Treatment with asciminib led to an almost doubling of the major molecular response rate compared with bosutinib at 24 weeks in patients with chronic-phase chronic myeloid leukemia.
Andreas Hochhaus, MD
Treatment with asciminib led to an almost doubling of the major molecular response (MMR) rate compared with bosutinib (Bosulif) at 24 weeks in patients with chronic-phase (CP) chronic myeloid leukemia (CML).1
Results from the phase 3 ASCEMBL study (NCT03106779) that were presented during the 2020 ASH Annual Meeting showed that the MMR rates were 25.5% with asciminib and 13.2% with bosutinib, for a difference of 12.2 percentage points (95% CI, 2.19-22.3; 2-sided P = .029).
“Asciminib demonstrated statistically significant superior efficacy compared with bosutinib and a favorable safety profile,” lead study author Andreas Hochhaus, MD, professor of internal medicine, hematology and oncology, and interim Head of the Department of Hematology and Medical Oncology at the University Medical Center Jena in Germany, said in a virtual press briefing during the meeting. “The ASCEMBL data support the use of asciminib as a new treatment option in CML, particularly in patients with resistance or intolerance to at least 2 TKIs.”

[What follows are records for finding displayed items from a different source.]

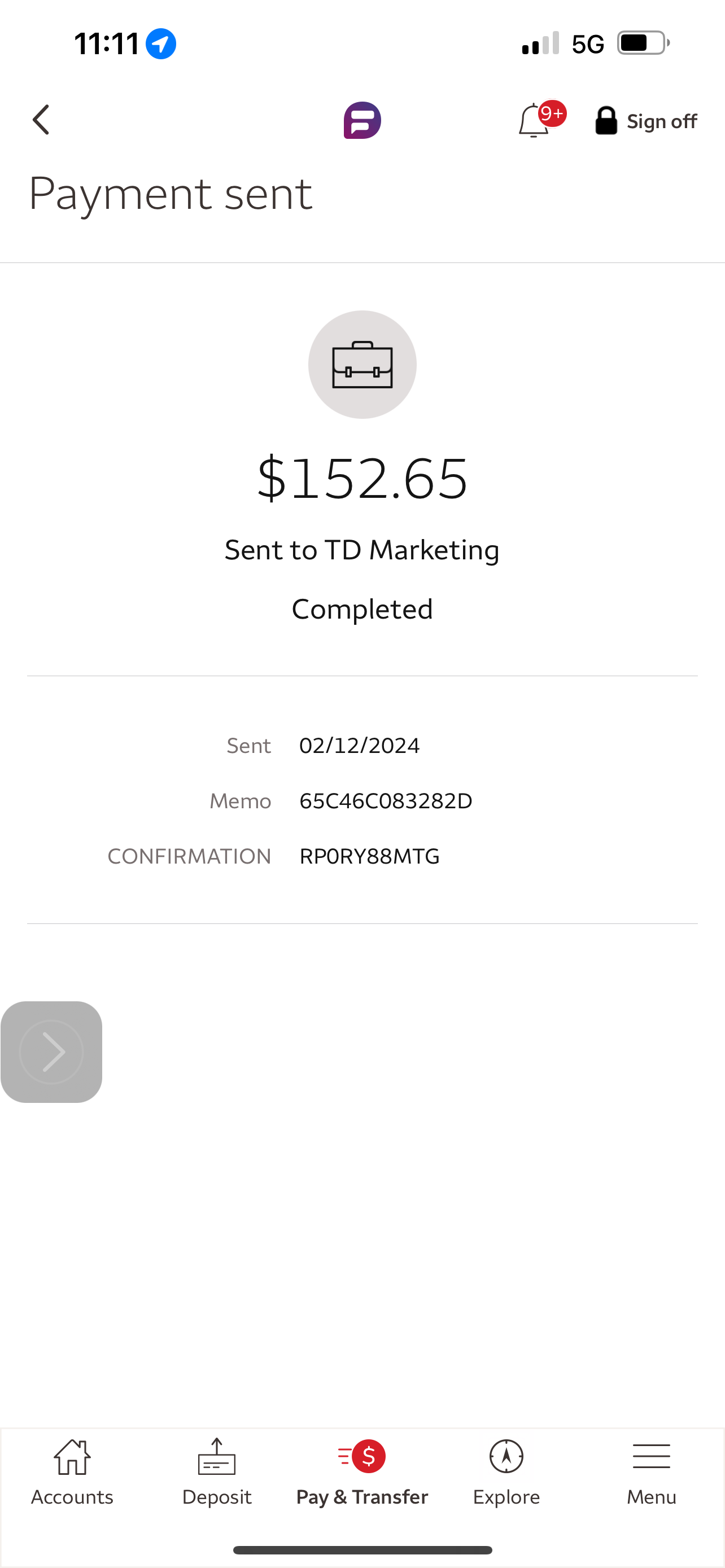Tap the blue location arrow in status bar

pyautogui.click(x=161, y=44)
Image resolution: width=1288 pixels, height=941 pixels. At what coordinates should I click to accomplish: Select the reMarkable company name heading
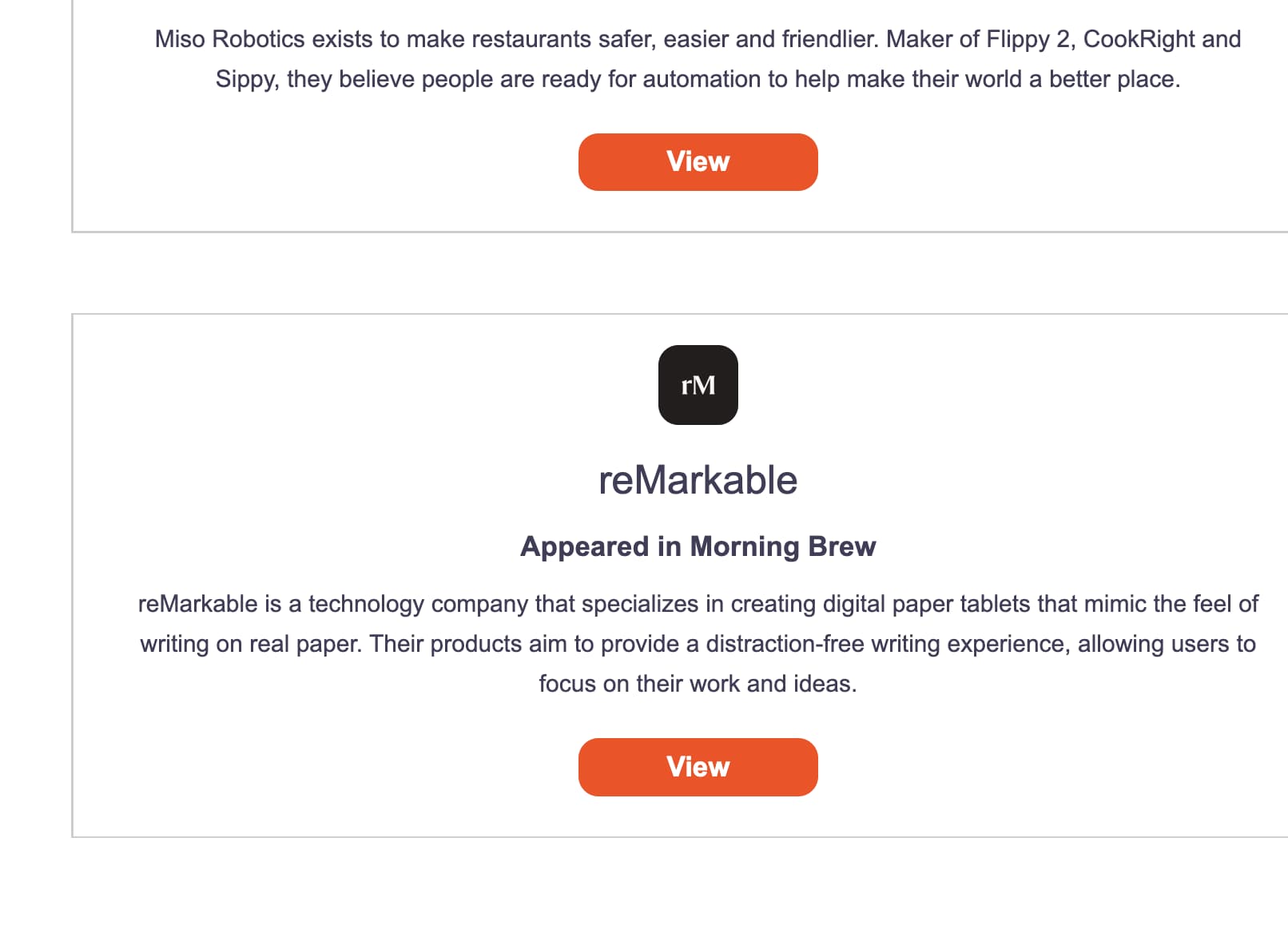click(x=698, y=479)
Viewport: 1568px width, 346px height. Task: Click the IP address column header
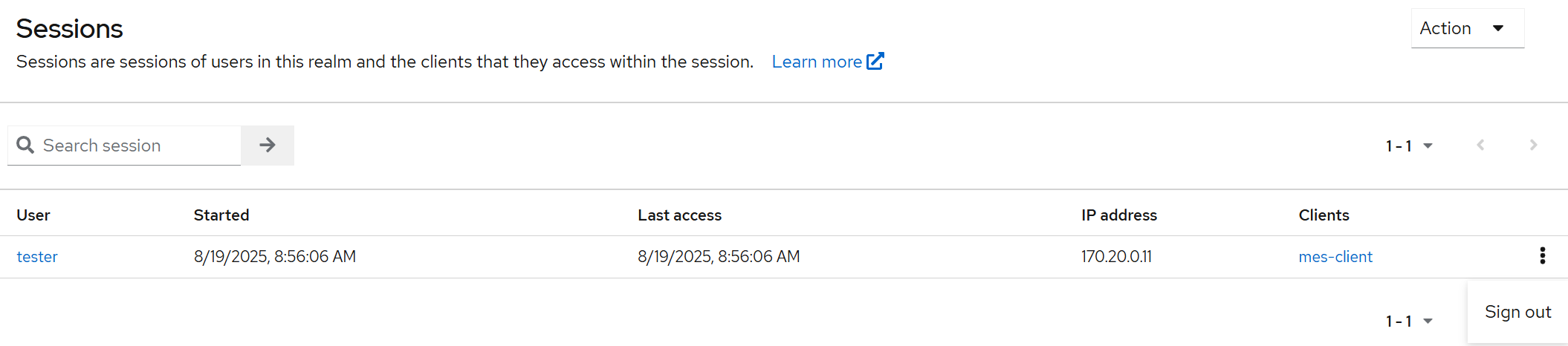(1118, 215)
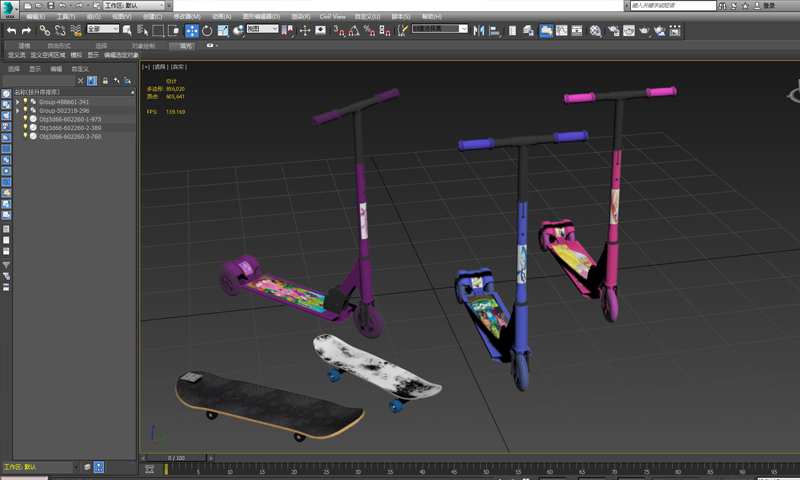Click the Mirror tool icon
The image size is (800, 480).
coord(479,31)
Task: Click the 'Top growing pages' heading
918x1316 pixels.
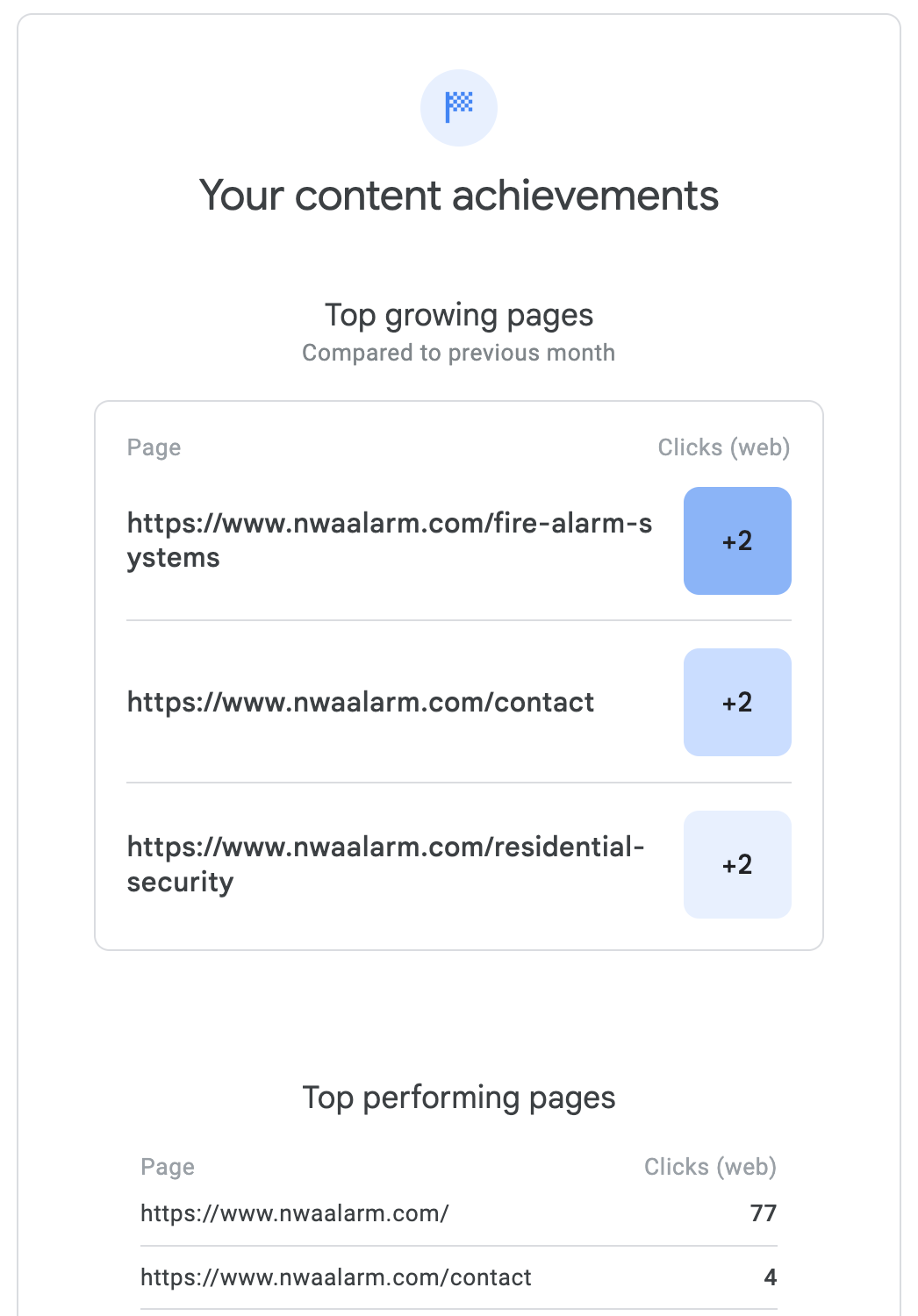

Current therapies for patients who have resistance or intolerance to 2 or more TKIs are limited due to modest efficacy and/or safety concerns. Although ponatinib is an effective therapy in pretreated patients, it is also linked with increased cardiovascular risk. Bosutinib is a second-generation TKI with efficacy in patients with CML who have received at least 2 TKIs.
Asciminib is a first-in-class inhibitor specifically targeting the ABL myristoyl pocket (STAMP). In August 2020, Novartis, the manufacturer of asciminib, announced that the FDA had granted the agent a fast track designation.2
In the phase 3 study, investigators sought to determine the efficacy and safety of asciminib versus bosutinib in 233 patients with CP-CML who have received at least 2 prior TKIs. Patients were randomized 2:1 to receive asciminib at 40 mg twice daily (n = 157) or bosutinib at 500 mg once daily (n = 76) for at least 96 weeks. Patients were stratified by major cytogenetic response (MCyR) status at baseline.
Based on an amendment to the study protocol, switching to asciminib was permitted only for patients who met treatment failure criteria on bosutinib.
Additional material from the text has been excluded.